● Problem details
Repeat the records below exactly from the line containing "Políticas de devolución (96, 1347)" to the line containing "Größe: (38, 565)", taking in both of those lines. Drop the pictures.

Stored items
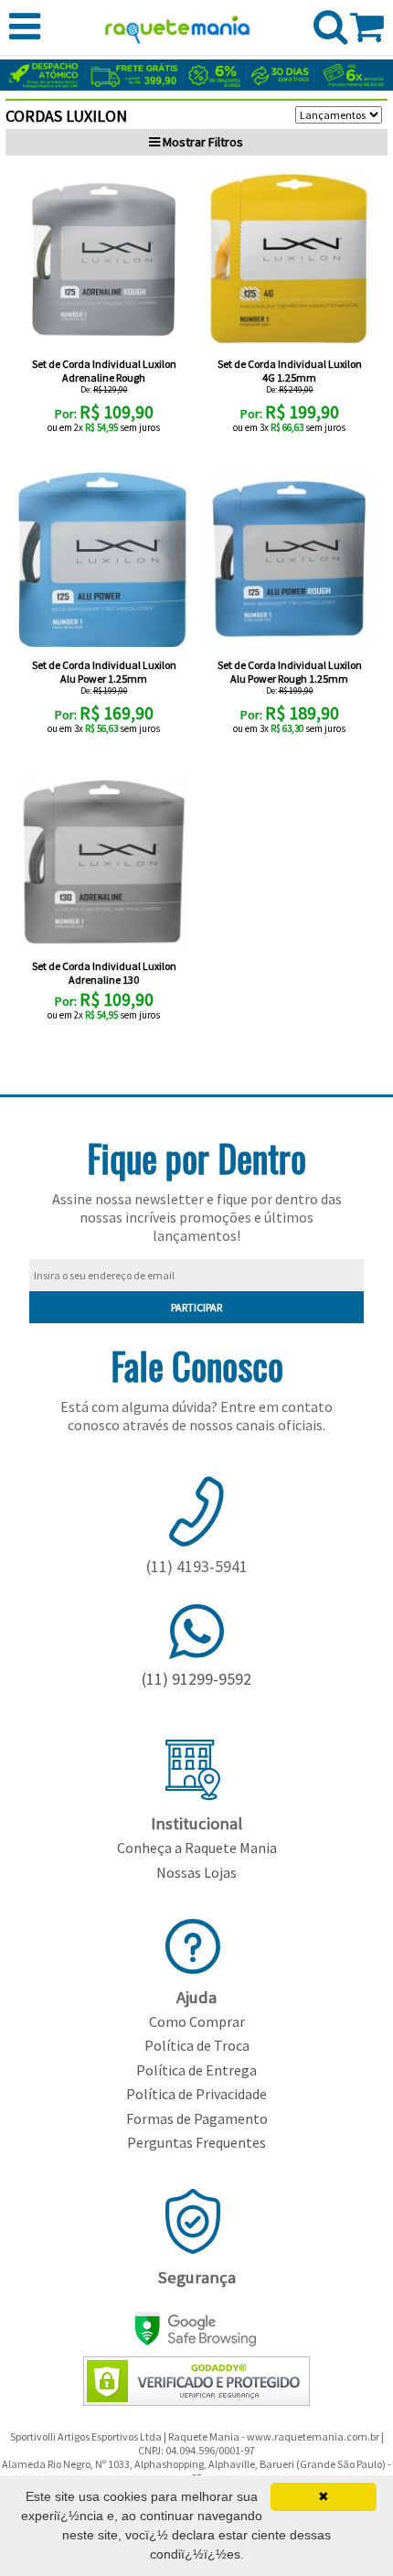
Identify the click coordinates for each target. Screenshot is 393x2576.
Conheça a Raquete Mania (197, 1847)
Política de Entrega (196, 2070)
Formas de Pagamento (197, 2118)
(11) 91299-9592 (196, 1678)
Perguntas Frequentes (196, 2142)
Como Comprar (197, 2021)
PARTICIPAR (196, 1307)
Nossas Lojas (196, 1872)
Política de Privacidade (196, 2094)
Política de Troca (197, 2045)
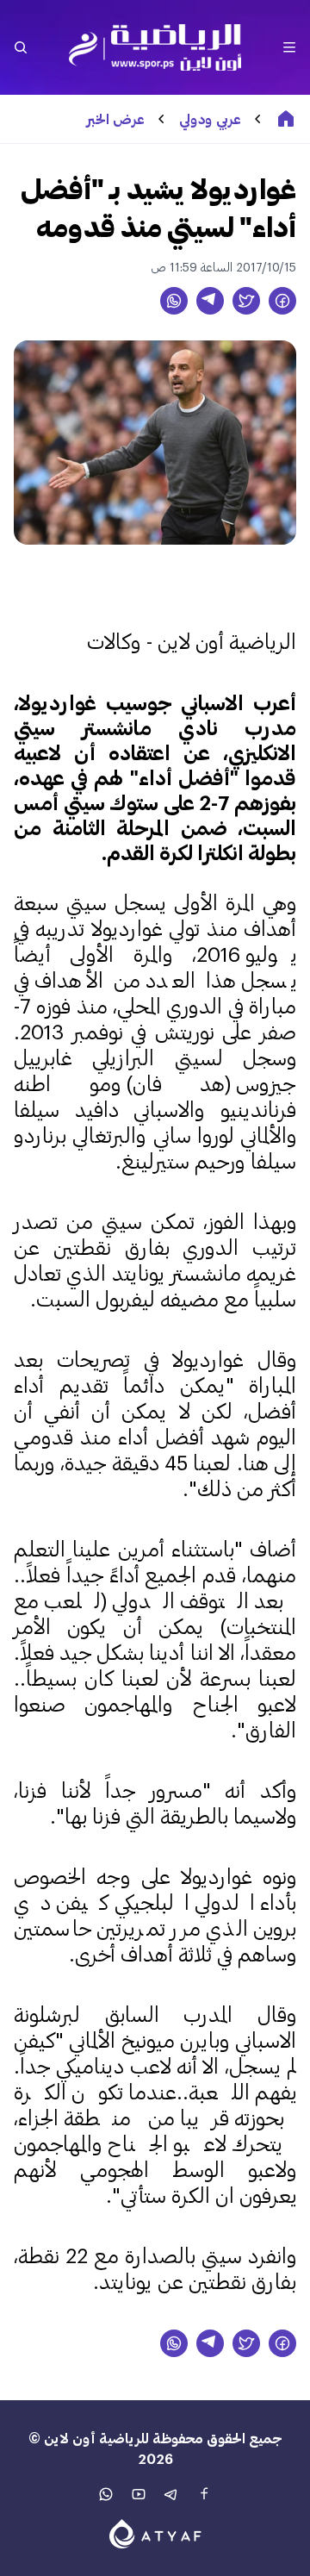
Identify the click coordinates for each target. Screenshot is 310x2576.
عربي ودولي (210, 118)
==
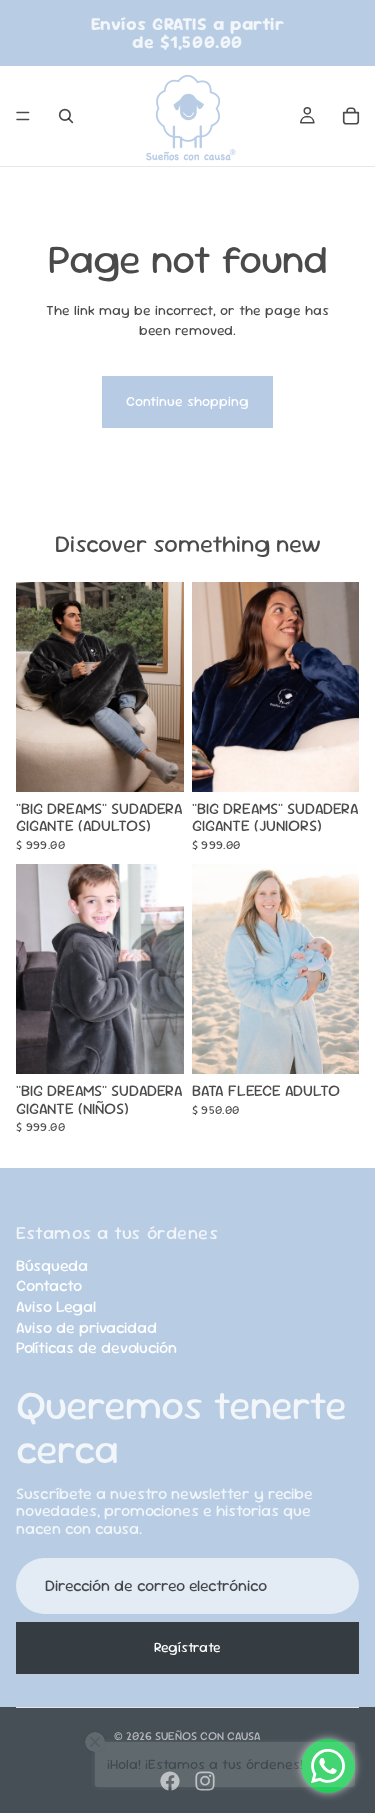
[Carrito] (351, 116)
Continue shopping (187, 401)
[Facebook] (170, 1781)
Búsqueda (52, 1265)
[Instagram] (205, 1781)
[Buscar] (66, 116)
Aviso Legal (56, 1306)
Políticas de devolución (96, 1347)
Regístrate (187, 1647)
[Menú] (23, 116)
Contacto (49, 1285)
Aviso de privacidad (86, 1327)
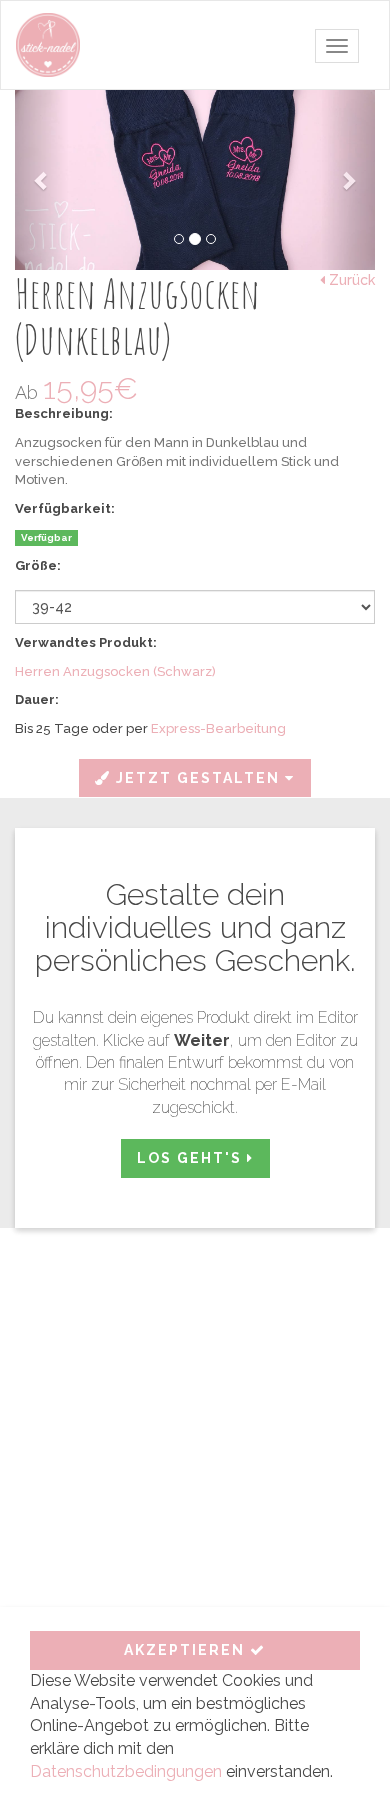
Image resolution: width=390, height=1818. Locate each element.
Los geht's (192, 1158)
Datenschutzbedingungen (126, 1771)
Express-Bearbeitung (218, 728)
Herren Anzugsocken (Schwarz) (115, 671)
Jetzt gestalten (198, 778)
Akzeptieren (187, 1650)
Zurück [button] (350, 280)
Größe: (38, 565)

● Response below
Políticas de devolución (96, 1347)
Regístrate (187, 1647)
[Menú] (23, 116)
Contacto (49, 1285)
Aviso de privacidad (86, 1327)
Image resolution: width=390, height=1818. Locate each element.
Los geht's (192, 1158)
Datenschutzbedingungen (126, 1771)
Express-Bearbeitung (218, 728)
Herren Anzugsocken (Schwarz) (115, 671)
Jetzt gestalten (198, 778)
Akzeptieren (187, 1650)
Zurück [button] (350, 280)
Größe: (38, 565)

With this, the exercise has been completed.